Wherever "will" appears in a line of the records below, count that line, and report only the number.

- **Extracted records**:

--*--

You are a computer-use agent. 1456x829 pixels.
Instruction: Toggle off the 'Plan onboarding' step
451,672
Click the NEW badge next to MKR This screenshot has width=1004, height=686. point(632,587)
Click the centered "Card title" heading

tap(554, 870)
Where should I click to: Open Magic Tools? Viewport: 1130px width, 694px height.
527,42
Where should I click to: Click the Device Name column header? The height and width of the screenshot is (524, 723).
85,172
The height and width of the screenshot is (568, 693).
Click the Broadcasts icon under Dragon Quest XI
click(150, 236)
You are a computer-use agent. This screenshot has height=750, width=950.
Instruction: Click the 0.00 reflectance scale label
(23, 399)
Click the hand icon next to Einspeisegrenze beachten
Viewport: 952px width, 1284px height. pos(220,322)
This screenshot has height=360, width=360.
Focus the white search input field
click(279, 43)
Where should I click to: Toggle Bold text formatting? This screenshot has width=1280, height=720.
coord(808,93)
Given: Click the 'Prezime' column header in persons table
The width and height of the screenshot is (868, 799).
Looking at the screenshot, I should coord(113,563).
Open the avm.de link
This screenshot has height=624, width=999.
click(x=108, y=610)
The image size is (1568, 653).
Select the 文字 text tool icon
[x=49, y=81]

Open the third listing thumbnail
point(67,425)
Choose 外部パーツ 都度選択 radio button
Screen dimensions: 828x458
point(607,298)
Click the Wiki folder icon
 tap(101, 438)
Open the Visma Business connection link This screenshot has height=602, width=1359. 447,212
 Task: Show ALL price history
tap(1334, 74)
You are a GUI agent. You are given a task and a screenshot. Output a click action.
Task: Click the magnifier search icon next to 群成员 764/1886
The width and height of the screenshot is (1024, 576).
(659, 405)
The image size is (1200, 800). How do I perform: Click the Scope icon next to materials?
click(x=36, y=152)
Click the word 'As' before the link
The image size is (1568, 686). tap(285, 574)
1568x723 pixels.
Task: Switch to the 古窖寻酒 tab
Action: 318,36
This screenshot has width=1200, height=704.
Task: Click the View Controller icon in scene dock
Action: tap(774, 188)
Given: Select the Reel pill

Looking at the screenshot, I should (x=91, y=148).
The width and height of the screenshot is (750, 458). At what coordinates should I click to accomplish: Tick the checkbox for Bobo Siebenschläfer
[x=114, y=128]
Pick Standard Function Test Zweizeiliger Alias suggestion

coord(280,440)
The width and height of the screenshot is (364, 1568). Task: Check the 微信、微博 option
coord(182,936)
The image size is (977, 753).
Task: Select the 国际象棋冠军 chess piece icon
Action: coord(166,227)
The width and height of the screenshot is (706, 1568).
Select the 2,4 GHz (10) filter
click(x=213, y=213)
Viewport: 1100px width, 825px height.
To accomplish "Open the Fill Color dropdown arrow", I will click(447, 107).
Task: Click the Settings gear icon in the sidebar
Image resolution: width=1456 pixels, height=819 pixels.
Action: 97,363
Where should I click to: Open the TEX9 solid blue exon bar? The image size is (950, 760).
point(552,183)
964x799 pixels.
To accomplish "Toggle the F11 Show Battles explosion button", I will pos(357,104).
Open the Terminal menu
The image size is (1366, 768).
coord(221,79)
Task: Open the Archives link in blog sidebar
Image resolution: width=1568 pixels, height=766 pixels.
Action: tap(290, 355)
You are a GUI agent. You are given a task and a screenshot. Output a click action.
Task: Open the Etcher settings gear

--*--

- **Problem solution**:
2